Mullen has since stood by what he said. And many in the military cheered his parting shot.

"They're killing our people," a third U.S. official said, also speaking on condition of anonymity. "They're able to do that to some degree because they're allowed to have safe havens ... and in some cases given tacit support."

The debate over the Haqqani network also manifests itself in tensions between the State Department, Congress and the Pentagon over whether it should be officially listed as a "terrorist" group by the United States.

The State Department, leading a push for a peace deal between the Afghan government and the Taliban, has resisted pressure to list the group. U.S. diplomats appear to be hoping the Haqqanis can be part of a deal - if one is possible.

Last summer, U.S. negotiators met with Ibrahim Haqqani, Jalaluddin's brother, in an encounter brokered by Pakistan. Such contacts could make a terrorist listing awkward.

The United States has pressed Pakistan to mount a military offensive targeting the network. Pakistani officials have expressed uncertainty about how well their forces would fare against a group entrenched and well-armed in North Waziristan.

Robert Grenier, a former senior U.S. intelligence official who was CIA station chief in Pakistan until 2002, said the Haqqanis could create major problems for Pakistan's government.

"It's not just a client-master relationship," Grenier said.

Clinton, during an October 2011 visit to Islamabad, said Pakistan's own security was at risk. "You can't keep snakes in your backyard and expect them only to bite your neighbors," she said. "Eventually, those snakes are going to turn.

The United States also has sought to use millions of dollars in civilian and military aid to Pakistan as leverage, to little avail. That leverage might disappear if Congress follows through with moves to cut aid, the latest in a series of bilateral crises including the killing of 24 Pakistani soldiers last November in a U.S. air attack along the Afghan border.

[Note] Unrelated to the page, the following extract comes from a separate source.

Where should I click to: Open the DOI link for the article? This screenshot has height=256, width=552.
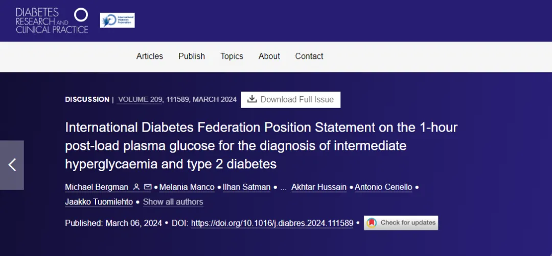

The United States has continued a campaign of drone strikes in North Waziristan that has accelerated in recent weeks. It also has taken steps to target the group's financing.

While U.S. military commanders have expressed concern about a simmering threat in areas of eastern Afghanistan that are home to Haqqani militants, there are no current plans to shift the bulk of remaining foreign troops there. That means much of the fight would fall to the inexperienced Afghan army in those areas.

U.S. officials should keep in mind that Pakistan is already looking past the departure of most U.S. troops, said Jonah Blank, a foreign policy expert at the RAND Corp. research group.

"We are asking them to turn against an outfit they consider a valuable asset - and make an enemy out of a group that will be in the region forever," Blank said.